Smartphones as digital magnets
Personalisation, as a way of reaching out to brand-conscious customers via their smartphones works outstandingly well in the high priced fashion industry. This digital link to customers is ‘open’ 24/7, capitalising on the possibilities provided by beacons, online coupons, mobile payment as well as digital customer cards that offer personalised deals matched to the individual’s shopping history. This highly digital experience allows brands to communicate with customers one-on-one, bringing them closer to the ultimate goal of truly understanding their customers’ needs.
Smartphones offer new possibilities to act as digital magnets and pull customers into the store by offering experiences tailored to their specific interests – such as inviting a few selected people to an exclusive preview of the latest collection. Smartphones also provide a great channel to offer discounts and draw attention to end-of-season sales.
High fashion retailers are experimenting with connecting their customers on smartphones to the digital experience they offer in-store. One great example was when Burberry invited their customers to a “digital shower”. When the selected customers arrived to the store at a pre-agreed time, they were welcomed by cascading movements on a screen, synchronised like a rain shower. Digital tricks like this create a unique and long lasting impression while stimulating customers to purchase.
The power of real-time information
Sales teams now connected with headphones and equipped with tablets, are experiencing the emergence of a completely digital store as well. New technologies allow them to provide a much better customer service. As the daily operation of a store becomes more streamlined, the sales team has time freed up to spend it on the most important part of their job – helping customers.
Administrative activities like manually taking inventory or receiving merchandise have become automated. With this, salespeople can focus on getting equipped with a wealth of information on all products. Through the availability of digital tools to help them stay informed on everything in the store, the digitally outfitted salesperson significantly contributes to a better shopping experience and as such is a key success factor in the digital store strategy.
It’s possible to have all articles in the store, in the stockroom, in other stores as well as in the main warehouse visible to the sales professionals in real-time, allowing them to provide information to customer instantly about any specific article. Availability, sizes and accessories – everything is quickly checkable by the salesperson using tablets, eliminating the need to leave a customer alone while finding the required information elsewhere.
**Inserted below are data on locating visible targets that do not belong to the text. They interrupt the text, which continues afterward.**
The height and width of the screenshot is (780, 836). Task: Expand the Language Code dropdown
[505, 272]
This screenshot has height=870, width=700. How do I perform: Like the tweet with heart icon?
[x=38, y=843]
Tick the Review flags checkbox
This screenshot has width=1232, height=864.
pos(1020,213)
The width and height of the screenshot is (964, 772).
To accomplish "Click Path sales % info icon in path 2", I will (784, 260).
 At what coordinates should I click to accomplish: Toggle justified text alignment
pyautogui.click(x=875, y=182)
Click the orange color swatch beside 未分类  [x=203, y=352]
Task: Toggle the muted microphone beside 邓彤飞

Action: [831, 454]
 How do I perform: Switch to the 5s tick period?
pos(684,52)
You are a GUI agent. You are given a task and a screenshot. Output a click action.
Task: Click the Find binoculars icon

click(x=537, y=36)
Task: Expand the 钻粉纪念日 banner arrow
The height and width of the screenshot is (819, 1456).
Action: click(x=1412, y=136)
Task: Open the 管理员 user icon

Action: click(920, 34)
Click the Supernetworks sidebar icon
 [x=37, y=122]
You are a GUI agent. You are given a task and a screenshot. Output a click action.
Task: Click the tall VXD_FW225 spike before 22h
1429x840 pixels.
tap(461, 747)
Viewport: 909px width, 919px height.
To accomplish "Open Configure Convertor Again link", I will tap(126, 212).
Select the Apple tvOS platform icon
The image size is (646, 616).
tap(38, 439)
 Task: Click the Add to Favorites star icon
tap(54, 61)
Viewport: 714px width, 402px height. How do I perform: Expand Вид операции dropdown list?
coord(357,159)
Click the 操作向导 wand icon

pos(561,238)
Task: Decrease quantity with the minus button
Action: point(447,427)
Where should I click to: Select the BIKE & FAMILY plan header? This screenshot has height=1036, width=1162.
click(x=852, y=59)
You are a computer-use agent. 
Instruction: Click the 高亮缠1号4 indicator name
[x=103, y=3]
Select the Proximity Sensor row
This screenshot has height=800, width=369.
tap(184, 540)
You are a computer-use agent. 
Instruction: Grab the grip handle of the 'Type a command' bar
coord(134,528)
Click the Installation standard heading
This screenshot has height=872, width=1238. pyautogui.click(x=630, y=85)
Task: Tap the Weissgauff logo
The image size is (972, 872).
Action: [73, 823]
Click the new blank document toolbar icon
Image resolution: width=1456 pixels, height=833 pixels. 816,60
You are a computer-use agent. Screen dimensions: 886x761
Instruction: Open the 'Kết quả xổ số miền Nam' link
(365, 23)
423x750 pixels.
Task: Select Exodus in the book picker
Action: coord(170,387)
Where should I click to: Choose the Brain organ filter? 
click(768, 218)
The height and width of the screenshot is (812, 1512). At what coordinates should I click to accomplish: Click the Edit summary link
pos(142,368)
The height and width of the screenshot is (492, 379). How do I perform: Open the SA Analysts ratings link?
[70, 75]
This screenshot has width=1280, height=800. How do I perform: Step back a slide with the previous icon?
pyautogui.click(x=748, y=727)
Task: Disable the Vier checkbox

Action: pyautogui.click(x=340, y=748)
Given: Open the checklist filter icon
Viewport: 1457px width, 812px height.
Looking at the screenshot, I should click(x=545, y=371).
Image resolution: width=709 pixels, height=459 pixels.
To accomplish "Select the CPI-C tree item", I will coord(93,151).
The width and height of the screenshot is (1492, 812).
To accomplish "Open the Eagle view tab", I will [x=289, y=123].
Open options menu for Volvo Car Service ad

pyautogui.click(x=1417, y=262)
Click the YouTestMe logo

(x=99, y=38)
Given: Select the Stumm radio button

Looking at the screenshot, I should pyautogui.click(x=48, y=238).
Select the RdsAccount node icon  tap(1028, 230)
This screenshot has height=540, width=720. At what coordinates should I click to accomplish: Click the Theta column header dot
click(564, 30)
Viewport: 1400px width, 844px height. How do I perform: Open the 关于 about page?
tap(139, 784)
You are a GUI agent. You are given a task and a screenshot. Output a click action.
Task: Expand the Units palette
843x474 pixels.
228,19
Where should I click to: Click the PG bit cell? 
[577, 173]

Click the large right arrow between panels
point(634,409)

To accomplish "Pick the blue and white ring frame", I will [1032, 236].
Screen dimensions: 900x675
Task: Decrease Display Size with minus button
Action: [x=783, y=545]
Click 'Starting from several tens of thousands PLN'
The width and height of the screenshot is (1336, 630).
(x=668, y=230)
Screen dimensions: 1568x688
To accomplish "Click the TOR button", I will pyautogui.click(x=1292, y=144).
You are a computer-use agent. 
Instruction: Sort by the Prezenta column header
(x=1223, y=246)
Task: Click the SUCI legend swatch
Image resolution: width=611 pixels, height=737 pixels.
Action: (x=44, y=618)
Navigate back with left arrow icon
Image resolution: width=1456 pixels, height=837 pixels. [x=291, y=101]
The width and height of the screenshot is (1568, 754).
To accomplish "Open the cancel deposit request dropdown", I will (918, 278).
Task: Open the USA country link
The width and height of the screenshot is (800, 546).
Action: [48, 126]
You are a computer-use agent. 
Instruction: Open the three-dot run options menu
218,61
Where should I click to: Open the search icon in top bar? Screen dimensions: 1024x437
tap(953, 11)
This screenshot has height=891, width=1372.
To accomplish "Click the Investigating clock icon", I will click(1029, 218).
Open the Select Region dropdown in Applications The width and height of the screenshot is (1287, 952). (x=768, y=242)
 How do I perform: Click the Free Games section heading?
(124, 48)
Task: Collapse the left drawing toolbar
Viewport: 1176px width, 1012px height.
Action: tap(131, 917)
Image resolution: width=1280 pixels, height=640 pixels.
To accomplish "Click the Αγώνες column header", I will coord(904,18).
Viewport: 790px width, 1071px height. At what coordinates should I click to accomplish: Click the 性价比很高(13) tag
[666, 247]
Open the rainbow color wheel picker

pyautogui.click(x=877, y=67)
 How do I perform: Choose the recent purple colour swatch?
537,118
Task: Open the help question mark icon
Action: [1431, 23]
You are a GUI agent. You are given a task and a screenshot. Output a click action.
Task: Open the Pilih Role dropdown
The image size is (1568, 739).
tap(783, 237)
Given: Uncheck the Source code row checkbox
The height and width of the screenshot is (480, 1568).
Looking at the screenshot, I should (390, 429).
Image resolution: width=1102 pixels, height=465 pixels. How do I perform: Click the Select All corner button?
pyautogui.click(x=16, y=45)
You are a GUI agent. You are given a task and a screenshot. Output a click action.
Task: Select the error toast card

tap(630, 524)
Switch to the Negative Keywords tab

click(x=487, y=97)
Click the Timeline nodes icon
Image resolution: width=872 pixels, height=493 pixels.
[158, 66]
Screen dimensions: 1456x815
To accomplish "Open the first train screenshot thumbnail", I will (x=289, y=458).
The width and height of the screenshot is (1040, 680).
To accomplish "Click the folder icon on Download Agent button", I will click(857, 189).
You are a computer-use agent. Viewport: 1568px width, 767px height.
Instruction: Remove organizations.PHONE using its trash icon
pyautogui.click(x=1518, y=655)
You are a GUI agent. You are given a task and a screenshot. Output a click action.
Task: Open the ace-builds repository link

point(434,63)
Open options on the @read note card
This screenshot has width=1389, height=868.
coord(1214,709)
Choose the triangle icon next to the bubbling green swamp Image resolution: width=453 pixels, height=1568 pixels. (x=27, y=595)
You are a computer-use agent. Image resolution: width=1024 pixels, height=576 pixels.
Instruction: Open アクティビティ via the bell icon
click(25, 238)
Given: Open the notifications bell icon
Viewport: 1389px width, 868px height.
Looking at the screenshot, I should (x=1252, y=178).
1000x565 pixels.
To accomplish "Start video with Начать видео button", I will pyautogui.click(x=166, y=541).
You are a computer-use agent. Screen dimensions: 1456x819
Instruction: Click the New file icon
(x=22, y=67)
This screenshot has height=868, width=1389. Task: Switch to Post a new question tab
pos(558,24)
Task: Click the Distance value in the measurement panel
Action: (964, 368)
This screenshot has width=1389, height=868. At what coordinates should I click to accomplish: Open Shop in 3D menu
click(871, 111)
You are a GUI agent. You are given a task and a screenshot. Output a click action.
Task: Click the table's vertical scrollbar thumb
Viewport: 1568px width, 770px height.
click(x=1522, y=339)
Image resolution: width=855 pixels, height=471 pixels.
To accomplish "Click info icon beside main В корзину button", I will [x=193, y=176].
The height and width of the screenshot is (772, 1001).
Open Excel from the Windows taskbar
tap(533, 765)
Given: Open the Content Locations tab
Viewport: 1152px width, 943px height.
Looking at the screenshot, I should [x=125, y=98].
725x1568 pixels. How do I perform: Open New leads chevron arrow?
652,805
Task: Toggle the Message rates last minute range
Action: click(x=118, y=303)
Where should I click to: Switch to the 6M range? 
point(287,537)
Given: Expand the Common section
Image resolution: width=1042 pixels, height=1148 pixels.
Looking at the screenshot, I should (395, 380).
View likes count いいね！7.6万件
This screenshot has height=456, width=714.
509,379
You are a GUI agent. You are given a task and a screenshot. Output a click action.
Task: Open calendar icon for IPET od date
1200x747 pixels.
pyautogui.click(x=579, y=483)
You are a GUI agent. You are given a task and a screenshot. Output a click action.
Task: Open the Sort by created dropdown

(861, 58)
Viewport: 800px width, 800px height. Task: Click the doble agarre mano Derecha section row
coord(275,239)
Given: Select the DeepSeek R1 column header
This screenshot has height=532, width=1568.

A streamlined operation like never before
The digitalisation of stores also moves further backstage. Real-time transparency for all articles, for example, based on RFID-based tagging, not only provides accurate inventory information, but also provides insight about the aging structure of articles and allows for more rapid merchandise receipt (even with closed boxes). In addition, articles can be distributed among stores based on real-time demand to maximise sales.
Real-time analysis in the store shows decision-makers precisely where certain products – such as a skirt in larger sizes – are selling better compared to other stores, in real-time. This is key information, as a general size structure for distribution covering a wide range of geographic locations does not correspond to real-world shopping behaviour. Having the ability to actively manage all stores centrally and to distribute merchandise in a targeted way to the point of sale (POS) based on demand, is the next level in the evolution of the digital store. This allows a whole new level of stock optimisation, freeing stores and warehouses from the burden of maintaining expensive minimal stock levels and lowering the chances of lost margins if the slower selling items don’t get shifted to outlet stores.
Creative technology and business intelligence
Setting up the store of the future is a visually exciting challenge. Digital technology in stores takes the shopping experience to a new dimension, providing an infinitely more engaging experience for the customers. It creates new ways to improve the entire operation of a fashion retailer – from offering a real-time view of merchandise availability, optimising click and collect, to supporting sales personnel on the floor, all the while streamlining all in-store processes in the background. In the centre of all this lies the key function of real-time article transparency, enabling the analysis and business intelligence needed to make informed decisions in order to create and manage the store of the future.